An Americans for Limited Government review of Internal Revenue Service (IRS) revenue procedures has revealed that the Determinations Unit responsible for targeting tea party and other groups applying for tax-exempt status was required to send certain applications to the Exempt Organizations (EO) Technical office based in Washington, D.C. for special scrutiny.
This would belie initial claims made by former IRS Commissioner Steven Miller to congressional investigators that the scandal had been originated by two “rogue” officials at the Cincinnati office.
The criteria used in 2010 for identifying special cases reads: “EO Determinations will refer to EO Technical those applications that present issues which are not specifically covered by statute or regulations, or by a ruling, opinion, or court decision published in the Internal Revenue Bulletin.”
The rule continues, “In addition, EO Determinations will refer those applications that have been specifically reserved by revenue procedure or by other official Service instructions for handling by EO Technical for purposes of establishing uniformity or centralized control of designated categories of cases.”
One key question that emerges from the rule is who created the “designated category of cases.” Did the Determinations Unite receive “other official Service instructions” to designate these cases?
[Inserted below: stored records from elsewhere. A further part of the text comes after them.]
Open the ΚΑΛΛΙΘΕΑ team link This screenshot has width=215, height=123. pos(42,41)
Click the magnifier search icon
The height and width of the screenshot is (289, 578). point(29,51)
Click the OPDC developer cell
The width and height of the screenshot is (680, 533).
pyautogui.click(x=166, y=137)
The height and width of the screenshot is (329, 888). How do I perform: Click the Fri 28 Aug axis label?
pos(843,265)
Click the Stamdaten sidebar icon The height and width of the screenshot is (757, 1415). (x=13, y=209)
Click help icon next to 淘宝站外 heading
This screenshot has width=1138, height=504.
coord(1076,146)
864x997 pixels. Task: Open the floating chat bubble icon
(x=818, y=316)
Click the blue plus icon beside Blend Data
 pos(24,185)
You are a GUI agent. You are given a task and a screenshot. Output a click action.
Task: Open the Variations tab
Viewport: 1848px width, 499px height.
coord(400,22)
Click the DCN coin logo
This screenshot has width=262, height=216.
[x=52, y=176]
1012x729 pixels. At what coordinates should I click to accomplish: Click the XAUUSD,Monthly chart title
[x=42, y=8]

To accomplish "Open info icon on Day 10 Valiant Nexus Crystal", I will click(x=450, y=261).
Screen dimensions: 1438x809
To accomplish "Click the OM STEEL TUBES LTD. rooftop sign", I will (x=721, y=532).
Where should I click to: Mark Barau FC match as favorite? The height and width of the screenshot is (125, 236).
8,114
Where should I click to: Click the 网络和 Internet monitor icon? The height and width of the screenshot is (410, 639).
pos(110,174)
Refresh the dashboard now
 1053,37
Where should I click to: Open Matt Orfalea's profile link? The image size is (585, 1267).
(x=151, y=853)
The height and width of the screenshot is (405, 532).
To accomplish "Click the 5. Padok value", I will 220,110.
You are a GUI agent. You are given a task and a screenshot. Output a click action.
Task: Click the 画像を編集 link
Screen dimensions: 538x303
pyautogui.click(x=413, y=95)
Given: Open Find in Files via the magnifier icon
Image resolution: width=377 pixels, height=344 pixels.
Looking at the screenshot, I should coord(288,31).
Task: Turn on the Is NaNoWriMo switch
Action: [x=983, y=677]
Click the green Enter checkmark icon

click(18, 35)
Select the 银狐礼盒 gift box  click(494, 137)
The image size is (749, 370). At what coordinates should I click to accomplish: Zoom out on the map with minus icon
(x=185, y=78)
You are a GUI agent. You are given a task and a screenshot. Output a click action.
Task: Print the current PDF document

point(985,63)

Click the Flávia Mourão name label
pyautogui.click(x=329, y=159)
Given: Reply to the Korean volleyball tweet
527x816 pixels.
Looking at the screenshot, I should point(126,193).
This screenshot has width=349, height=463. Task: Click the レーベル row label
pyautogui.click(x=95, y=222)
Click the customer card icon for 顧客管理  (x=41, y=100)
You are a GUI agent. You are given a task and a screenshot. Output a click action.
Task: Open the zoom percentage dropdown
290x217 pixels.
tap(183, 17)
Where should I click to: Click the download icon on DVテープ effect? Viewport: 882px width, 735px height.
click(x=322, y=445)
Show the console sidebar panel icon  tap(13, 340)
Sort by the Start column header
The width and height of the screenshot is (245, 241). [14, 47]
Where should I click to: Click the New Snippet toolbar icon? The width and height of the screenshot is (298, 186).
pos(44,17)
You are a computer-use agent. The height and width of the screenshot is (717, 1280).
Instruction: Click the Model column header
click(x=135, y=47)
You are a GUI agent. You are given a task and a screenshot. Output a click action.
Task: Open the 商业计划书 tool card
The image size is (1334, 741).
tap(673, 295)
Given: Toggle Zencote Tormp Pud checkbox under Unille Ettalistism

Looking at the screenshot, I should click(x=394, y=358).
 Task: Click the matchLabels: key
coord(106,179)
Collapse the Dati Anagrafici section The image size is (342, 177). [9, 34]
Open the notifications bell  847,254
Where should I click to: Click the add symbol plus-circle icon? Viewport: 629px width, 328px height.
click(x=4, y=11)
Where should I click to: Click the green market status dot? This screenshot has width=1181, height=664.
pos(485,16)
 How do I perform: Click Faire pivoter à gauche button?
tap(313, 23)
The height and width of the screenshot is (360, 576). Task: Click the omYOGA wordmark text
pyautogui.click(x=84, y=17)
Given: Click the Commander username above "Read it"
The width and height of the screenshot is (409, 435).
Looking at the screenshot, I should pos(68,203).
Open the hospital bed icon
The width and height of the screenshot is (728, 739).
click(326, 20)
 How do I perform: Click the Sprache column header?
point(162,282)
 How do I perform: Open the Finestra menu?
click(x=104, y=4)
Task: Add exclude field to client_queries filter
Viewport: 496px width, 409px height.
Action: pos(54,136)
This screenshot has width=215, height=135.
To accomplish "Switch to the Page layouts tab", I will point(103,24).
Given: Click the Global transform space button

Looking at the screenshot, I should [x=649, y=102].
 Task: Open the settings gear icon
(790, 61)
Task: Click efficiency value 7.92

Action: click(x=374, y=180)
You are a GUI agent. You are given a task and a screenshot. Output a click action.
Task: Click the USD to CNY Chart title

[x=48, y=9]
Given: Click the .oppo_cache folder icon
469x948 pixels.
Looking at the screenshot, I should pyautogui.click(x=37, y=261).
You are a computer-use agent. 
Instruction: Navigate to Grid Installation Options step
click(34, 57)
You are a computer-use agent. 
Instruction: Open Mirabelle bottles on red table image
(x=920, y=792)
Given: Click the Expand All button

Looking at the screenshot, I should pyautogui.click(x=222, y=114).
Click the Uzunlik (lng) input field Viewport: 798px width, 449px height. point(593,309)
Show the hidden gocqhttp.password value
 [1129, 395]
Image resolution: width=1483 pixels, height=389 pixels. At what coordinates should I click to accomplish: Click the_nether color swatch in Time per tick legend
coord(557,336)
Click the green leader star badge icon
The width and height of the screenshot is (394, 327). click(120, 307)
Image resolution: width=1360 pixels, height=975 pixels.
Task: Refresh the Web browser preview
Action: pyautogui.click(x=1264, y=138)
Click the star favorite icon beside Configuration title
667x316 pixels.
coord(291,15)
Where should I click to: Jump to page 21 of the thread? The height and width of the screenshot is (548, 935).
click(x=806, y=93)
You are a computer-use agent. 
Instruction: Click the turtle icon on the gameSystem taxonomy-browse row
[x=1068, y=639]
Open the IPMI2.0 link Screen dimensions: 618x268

Did they just take it upon themselves? Did EO Technical tell them to do it?
In his testimony, outgoing IRS commissioner Miller suggested in his May 17 testimony that “People in Cincinnati decided let’s start grouping these cases, let’s centralize these cases.”
Except, under the procedure, the “centralized control of designated categories of cases” is limited to cases “specifically reserved by revenue procedure or by other official Service instructions for handling by EO Technical,” which is based in Washington, D.C.
As there was no apparent published revenue procedure alerting the Determinations Unit to target either the tea party or even political cases broadly, if rules were being followed, that leaves special agency instructions coming from EO Technical in Washington to the Determinations Unit in Cincinnati as the sole possibility for why political cases were originally selected.
That is, if Lois Lerner was correct in her delivered testimony that her office had “not violated any IRS rules or regulations.”
To be fair, the rule does grant the Determinations Unit some discretion in determining which cases might be selected, but that too is limited to cases involving “an issue on which there is no published precedent, or there has been non-uniformity in the Service’s handling of similar cases, the organization may request that EO Determinations either refer the application to EO Technical or seek technical advice from EO Technical.”
The problem with this reading of the scandal is that the agency had already been processing the applications of 501(c)(4)s, which are allowed to engage in political activities, without putting them into a special category of cases. So, the Determinations Unit cannot claim that (c)(4)s engaging in political activity was unprecedented, because that is simply not true.
As for “non-uniformity” in the handling of political cases, that was created, not fixed, by the act of selecting certain political cases for special scrutiny and not all of them.
Apparently, it was not until after the Citizens United v. FEC Supreme Court ruling — which allowed non-profit organizations to make independent expenditures in favor or against candidates for elected office — that groups were targeted for engaging in political activities. But why?
That case said groups were protected under the First Amendment and allowed to act politically. Did either EO Technical or the Determinations Unit receive legal or other agency guidance that political cases needed to be targeted in light of the Citizens United ruling? If there was a smoking gun in this scandal, that would be it.
Leaving all that aside for a moment, even if Determinations Unit that came up with the idea of targeting political cases and/or the tea party for special scrutiny, then EO Technical in Washington, D.C. would still have had to approve the referral of political cases as a “designated category of cases,” which included the tea party groups.
There should also have been a form 3778 under Internal Revenue Manual 7.20.1.4.2 that was filed by the Determinations Unit to EO Technical requesting centralization of either tea party or political cases or just of one particular group. That is the form congressional investigators should be demanding. Allowing all of this correspondence to be bottled up with the Treasury Inspector General is unacceptable. Those records should be subpoenaed and made public.
If there was no form 3778 filed, then there may not be any evidence to support Miller’s sworn claim that “People in Cincinnati decided let’s start grouping these cases, let’s centralize these cases.” Then investigators would have to ask who at EO Technical might have requested the cases be centralized.
One final note. So far, congressional investigators have only focused on who came up with the idea of targeting the tea party, not on who decided that political cases ought to be broadly targeted in defiance of the Citizens United ruling.
This is a broader question, and if anyone wants an answer, they will have to in the least ask it — or else the true culprits in this scandal may never be revealed.
Because targeting speech on the basis that it is political is just as bad as targeting it because it’s “tea party” or “progressive” or religious for that matter. Viewpoint discrimination is viewpoint discrimination.
Robert Romano is the Senior Editor of Americans for Limited Government.